* **Exercise inputs**:

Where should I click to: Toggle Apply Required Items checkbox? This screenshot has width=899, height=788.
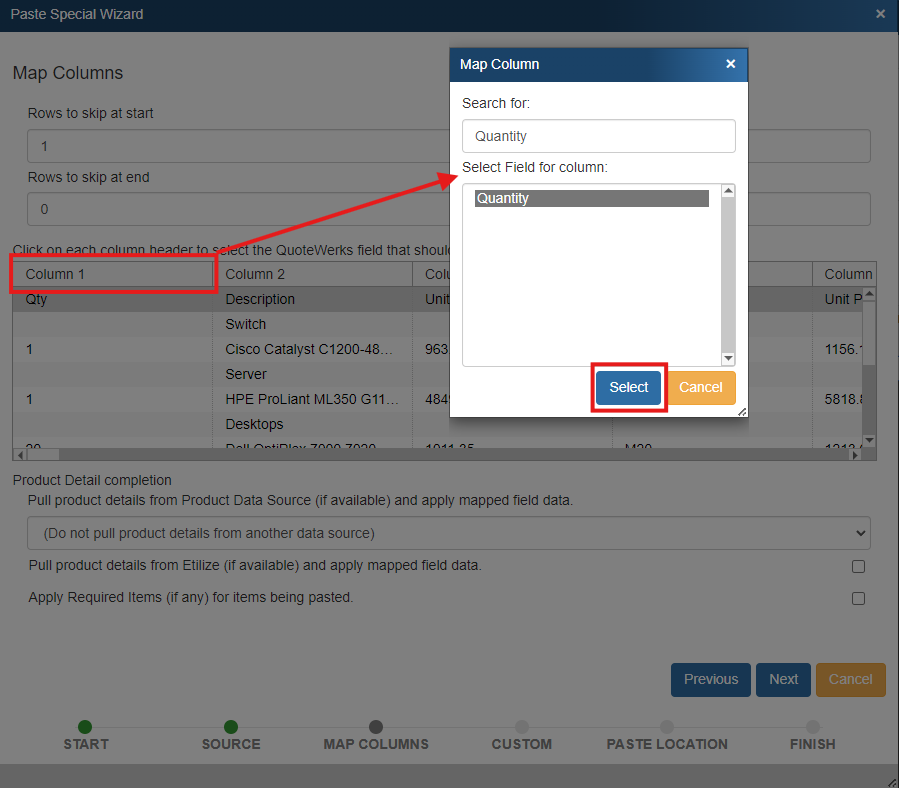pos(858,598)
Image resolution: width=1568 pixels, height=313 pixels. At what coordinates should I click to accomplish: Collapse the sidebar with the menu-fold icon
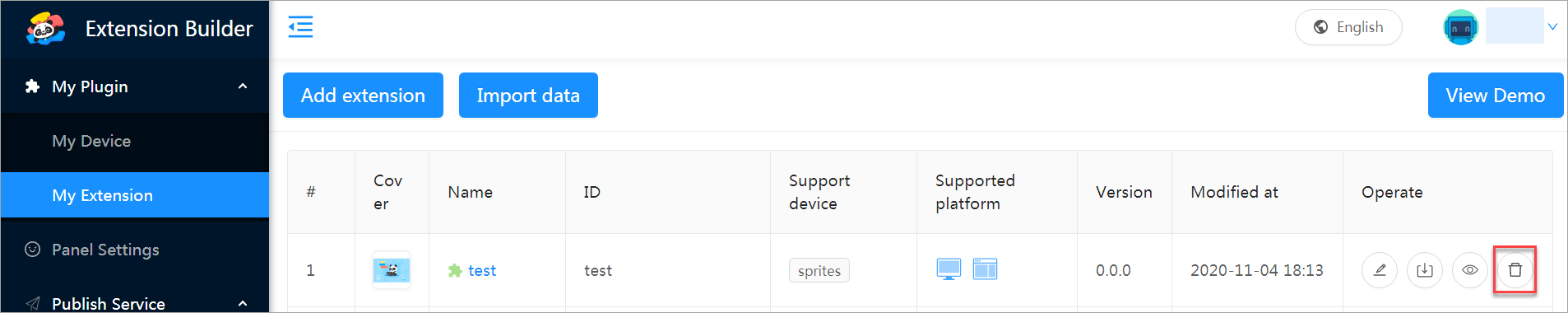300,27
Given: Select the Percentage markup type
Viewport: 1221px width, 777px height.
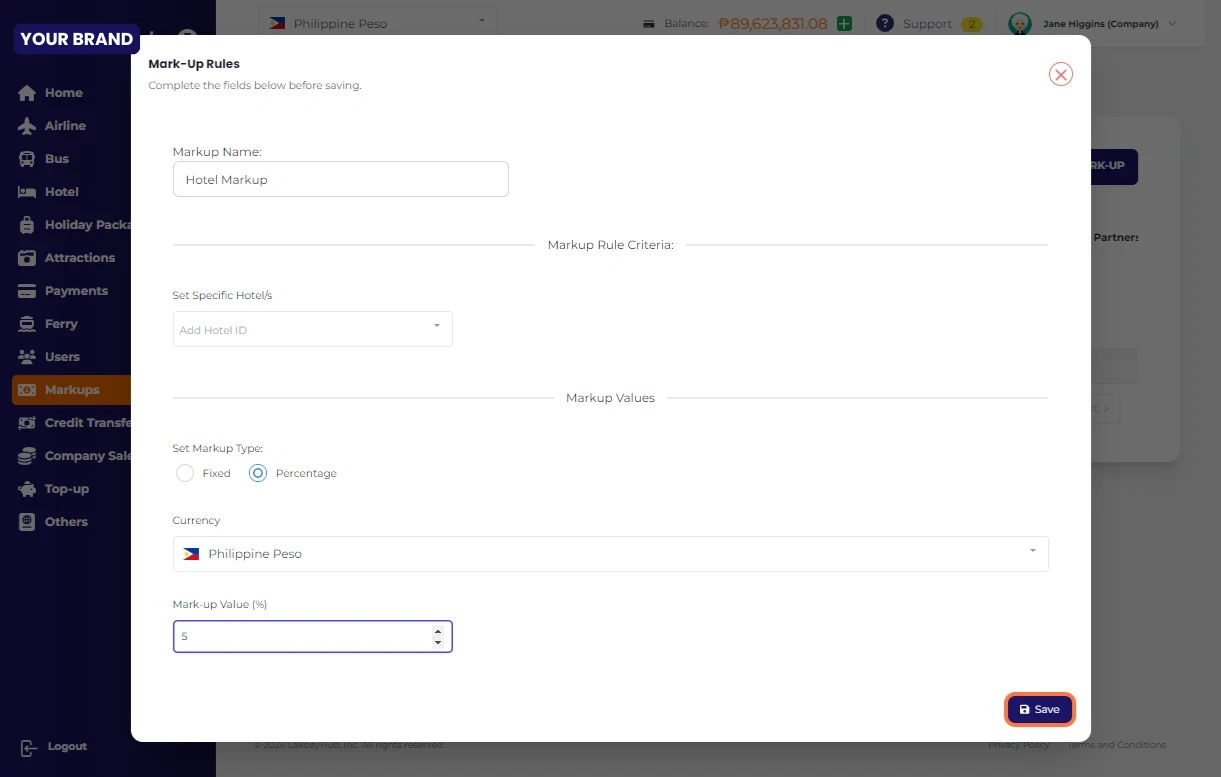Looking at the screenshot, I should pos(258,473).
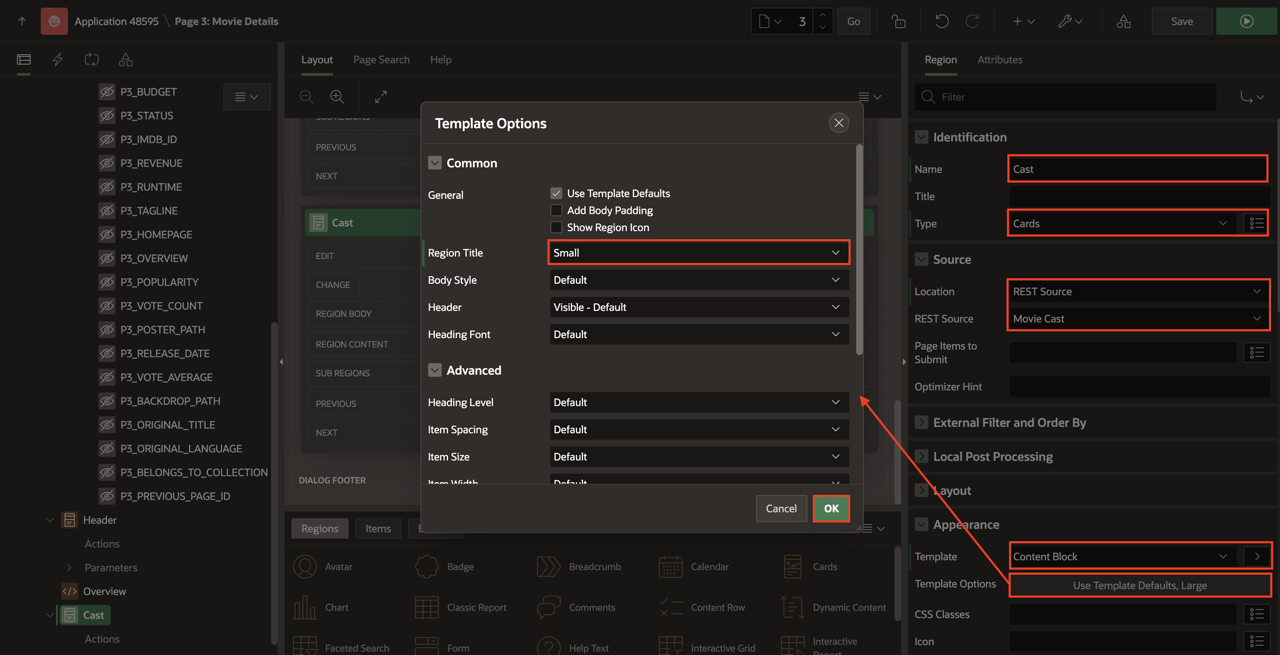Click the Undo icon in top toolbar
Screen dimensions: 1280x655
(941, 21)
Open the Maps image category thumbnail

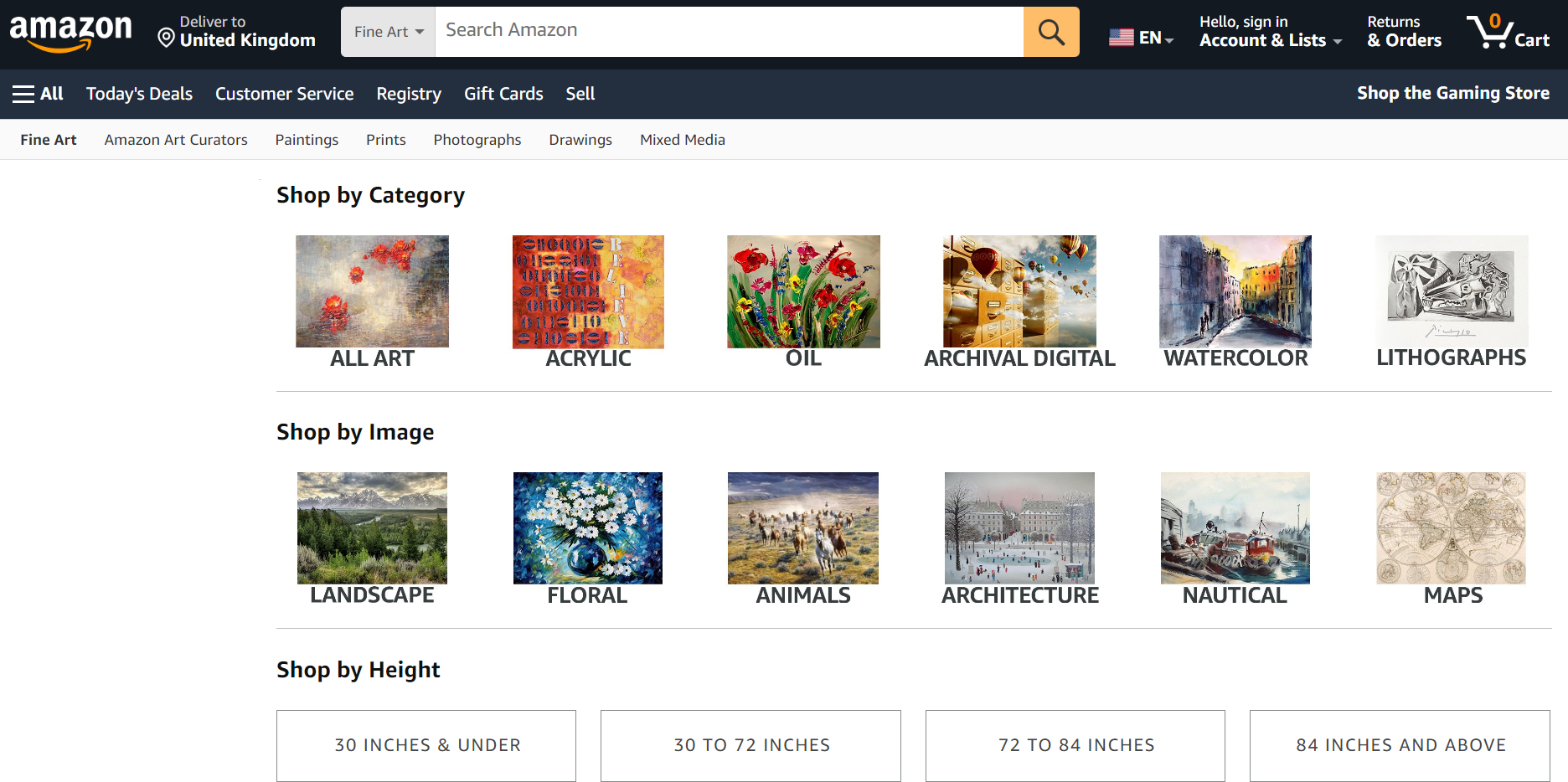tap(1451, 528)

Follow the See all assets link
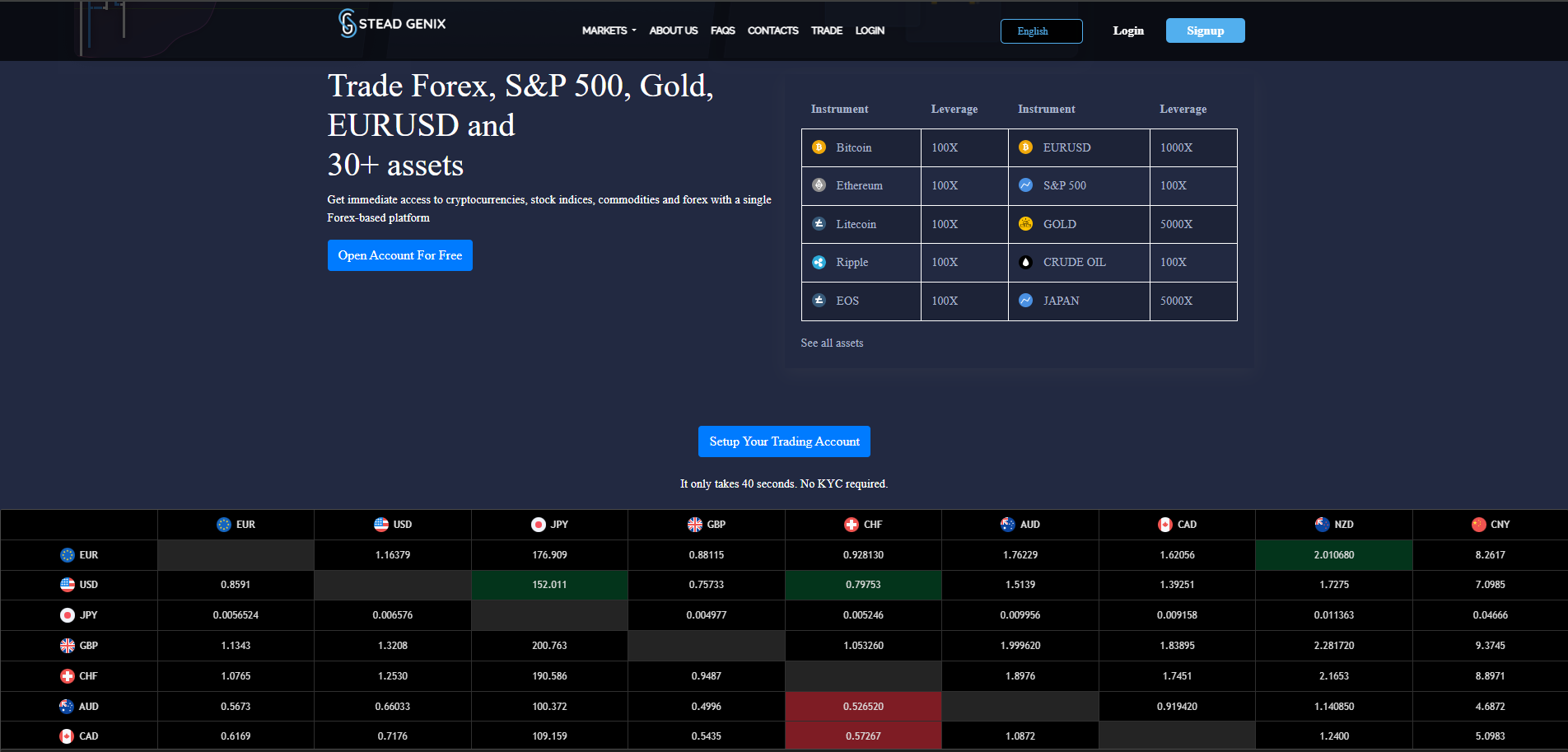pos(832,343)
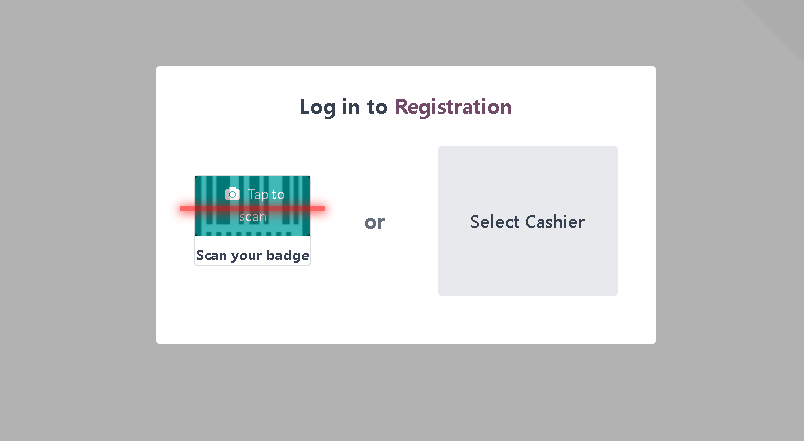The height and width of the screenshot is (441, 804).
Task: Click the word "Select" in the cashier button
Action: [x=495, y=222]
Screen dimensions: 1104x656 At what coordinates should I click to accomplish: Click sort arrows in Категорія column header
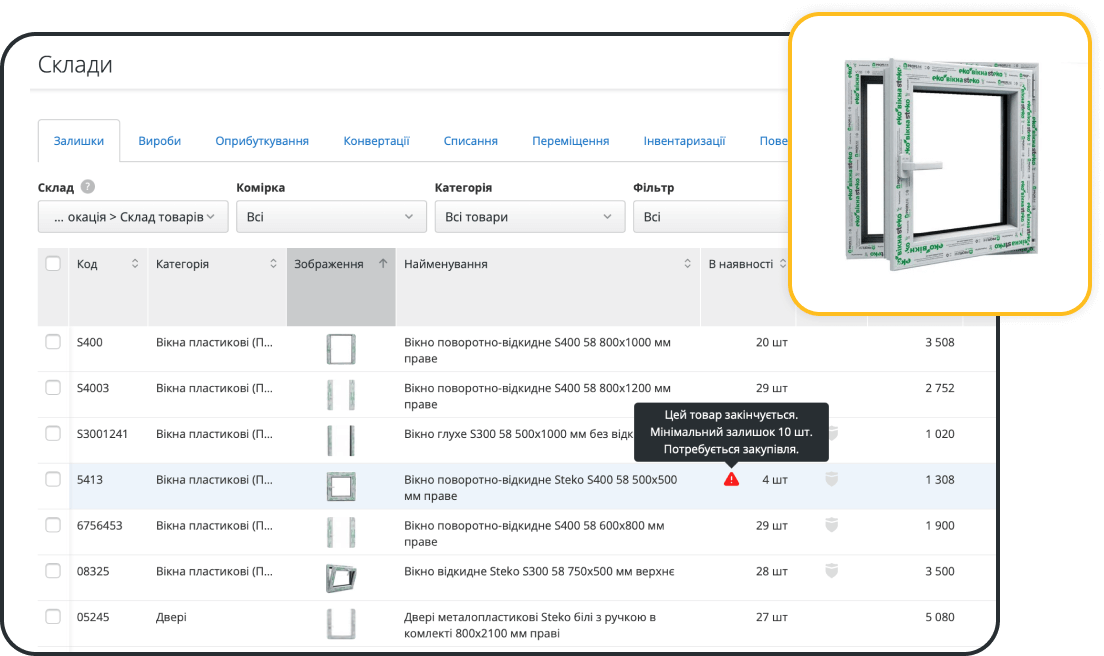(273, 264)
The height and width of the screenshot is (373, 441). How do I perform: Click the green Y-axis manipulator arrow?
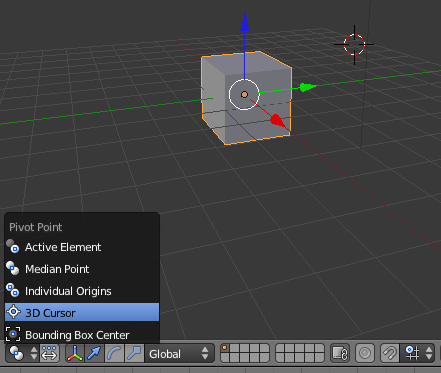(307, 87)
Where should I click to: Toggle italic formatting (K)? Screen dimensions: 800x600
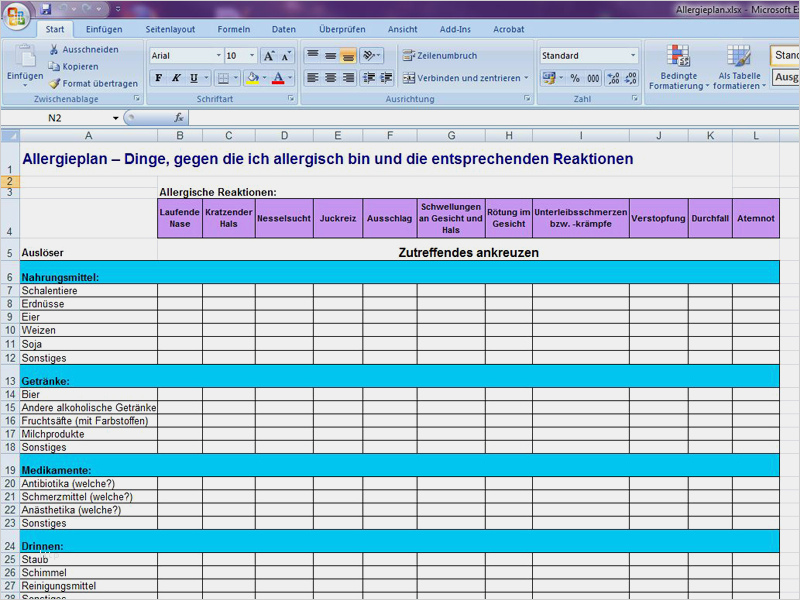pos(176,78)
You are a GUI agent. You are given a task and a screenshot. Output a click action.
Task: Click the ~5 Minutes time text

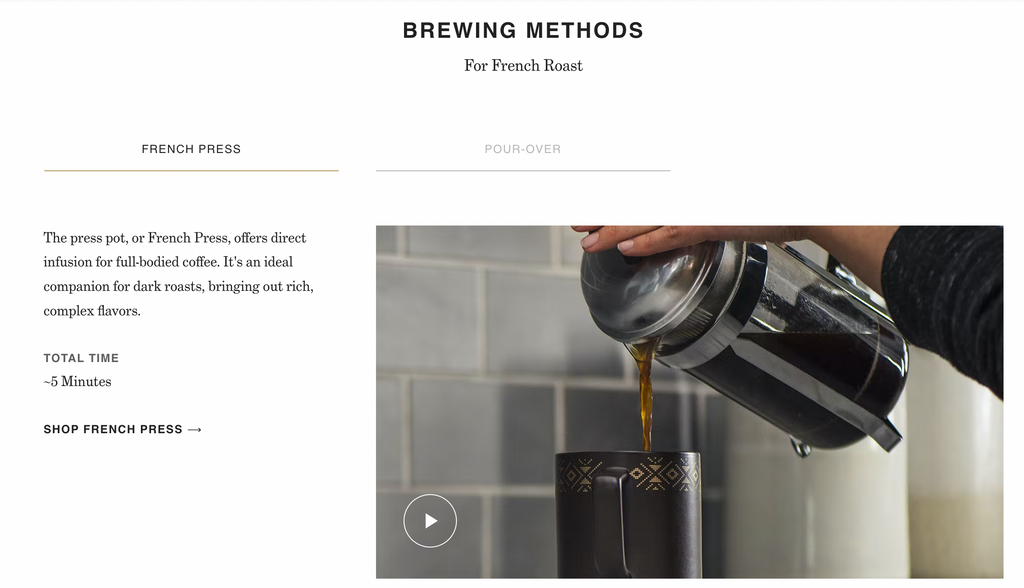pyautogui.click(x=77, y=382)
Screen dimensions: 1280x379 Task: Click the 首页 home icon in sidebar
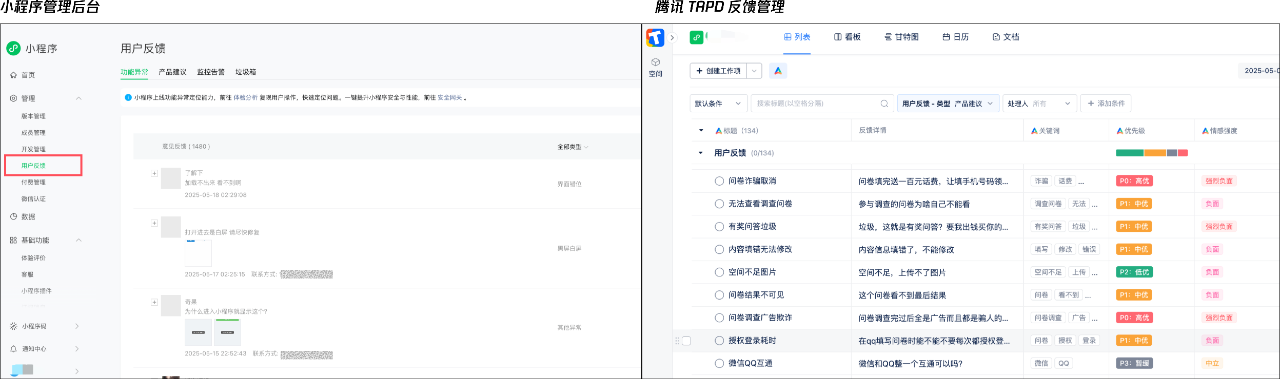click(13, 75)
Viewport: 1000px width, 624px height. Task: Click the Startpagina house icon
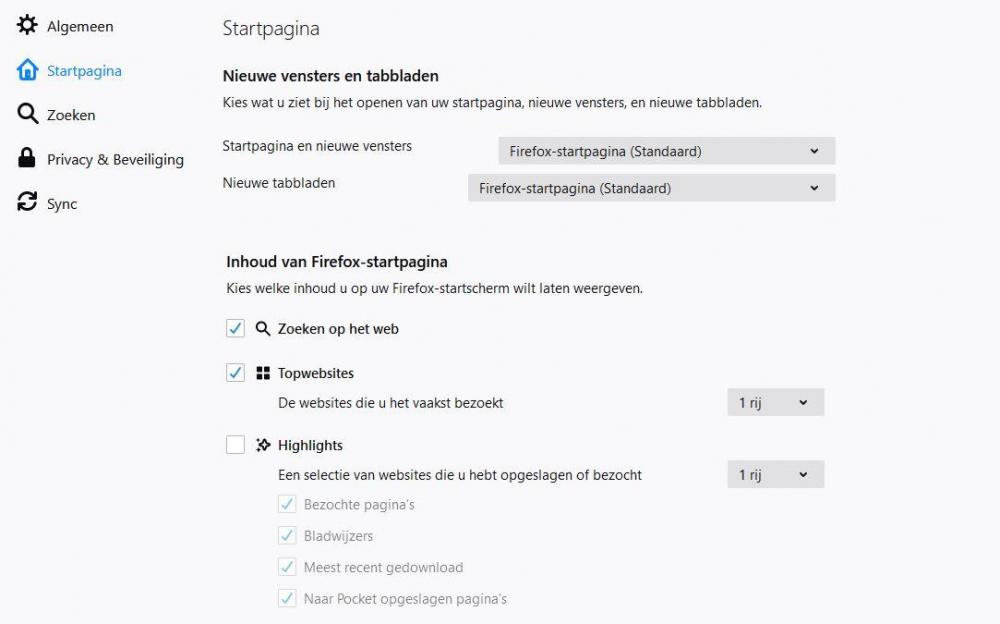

* **Exercise**:
Copy out all the data above exactly, pictures excluded.

* **Reply**:
Where should I click to: Toggle Apply Required Items checkbox? This screenshot has width=899, height=788.
pos(858,598)
Image resolution: width=1568 pixels, height=313 pixels. At what coordinates should I click to accomplish: Collapse the sidebar with the menu-fold icon
300,27
Given: Select the Percentage markup type
Viewport: 1221px width, 777px height.
Looking at the screenshot, I should pos(258,473).
Click the Undo icon in top toolbar
Screen dimensions: 1280x655
(941, 21)
Open the Maps image category thumbnail

tap(1451, 528)

Follow the See all assets link
pos(832,343)
The height and width of the screenshot is (441, 804).
Task: Click the word "Select" in the cashier button
Action: [x=495, y=222]
Screen dimensions: 1104x656 At what coordinates should I click to accomplish: Click sort arrows in Категорія column header
(273, 264)
The height and width of the screenshot is (373, 441). How do I perform: Click the green Y-axis manipulator arrow?
(307, 87)
Where should I click to: Toggle italic formatting (K)? Screen dimensions: 800x600
pos(176,78)
You are a GUI agent. You are given a task and a screenshot. Output a click action.
Task: Click the ~5 Minutes time text

pyautogui.click(x=77, y=382)
Screen dimensions: 1280x379 Task: Click the 首页 home icon in sidebar
click(13, 75)
Viewport: 1000px width, 624px height. Task: Click the Startpagina house icon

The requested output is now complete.